# Problem:
In the entries below, find the line containing "Instruction: Focus the User name text field" and the line containing "You are a computer-use agent. The". Copy those two lines and everything between them exactly, and only that.

# Input:
* * * *

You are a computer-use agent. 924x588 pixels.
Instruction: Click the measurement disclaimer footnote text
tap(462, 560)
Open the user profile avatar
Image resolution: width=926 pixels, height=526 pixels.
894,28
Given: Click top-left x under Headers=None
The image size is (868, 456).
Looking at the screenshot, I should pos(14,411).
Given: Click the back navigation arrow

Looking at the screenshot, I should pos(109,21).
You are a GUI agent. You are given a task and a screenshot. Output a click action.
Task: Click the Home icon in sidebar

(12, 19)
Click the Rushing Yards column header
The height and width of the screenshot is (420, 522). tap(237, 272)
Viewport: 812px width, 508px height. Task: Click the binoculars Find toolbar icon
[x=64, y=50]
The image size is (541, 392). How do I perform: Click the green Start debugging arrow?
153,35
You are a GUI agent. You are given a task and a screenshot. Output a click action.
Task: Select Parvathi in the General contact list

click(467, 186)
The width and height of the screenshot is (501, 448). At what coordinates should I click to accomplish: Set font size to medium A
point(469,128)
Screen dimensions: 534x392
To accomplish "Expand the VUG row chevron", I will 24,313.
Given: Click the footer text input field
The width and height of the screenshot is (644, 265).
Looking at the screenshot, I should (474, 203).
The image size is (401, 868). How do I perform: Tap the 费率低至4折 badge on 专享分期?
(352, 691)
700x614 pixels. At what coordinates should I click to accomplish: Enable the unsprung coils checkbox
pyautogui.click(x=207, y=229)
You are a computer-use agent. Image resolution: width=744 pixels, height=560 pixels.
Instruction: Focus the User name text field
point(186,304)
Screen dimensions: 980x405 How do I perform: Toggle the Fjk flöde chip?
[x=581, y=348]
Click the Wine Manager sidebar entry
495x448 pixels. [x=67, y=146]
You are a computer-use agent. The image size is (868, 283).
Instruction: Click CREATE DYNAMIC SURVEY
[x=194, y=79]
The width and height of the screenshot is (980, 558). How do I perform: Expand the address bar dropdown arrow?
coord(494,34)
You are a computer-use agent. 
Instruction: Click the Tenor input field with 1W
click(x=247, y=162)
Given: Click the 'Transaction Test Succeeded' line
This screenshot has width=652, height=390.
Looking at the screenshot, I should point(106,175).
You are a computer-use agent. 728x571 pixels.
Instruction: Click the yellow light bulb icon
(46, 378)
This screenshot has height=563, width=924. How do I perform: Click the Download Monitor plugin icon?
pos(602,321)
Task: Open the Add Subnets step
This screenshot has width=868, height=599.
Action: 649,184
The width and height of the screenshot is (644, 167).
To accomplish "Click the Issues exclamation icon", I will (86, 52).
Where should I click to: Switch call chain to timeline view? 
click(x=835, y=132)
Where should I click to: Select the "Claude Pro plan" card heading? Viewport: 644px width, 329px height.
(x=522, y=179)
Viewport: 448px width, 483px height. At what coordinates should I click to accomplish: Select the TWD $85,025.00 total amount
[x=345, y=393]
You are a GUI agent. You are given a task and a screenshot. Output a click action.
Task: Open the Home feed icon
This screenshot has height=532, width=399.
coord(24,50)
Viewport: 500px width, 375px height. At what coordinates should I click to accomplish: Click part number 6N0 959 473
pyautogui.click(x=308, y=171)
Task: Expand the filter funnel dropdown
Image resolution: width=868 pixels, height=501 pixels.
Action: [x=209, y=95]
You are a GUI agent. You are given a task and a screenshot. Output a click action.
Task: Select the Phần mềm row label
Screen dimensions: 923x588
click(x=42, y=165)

* * * *

# Solution for this problem:
Instruction: Focus the User name text field
point(186,304)
Screen dimensions: 980x405 How do I perform: Toggle the Fjk flöde chip?
[x=581, y=348]
Click the Wine Manager sidebar entry
495x448 pixels. [x=67, y=146]
You are a computer-use agent. The image size is (868, 283).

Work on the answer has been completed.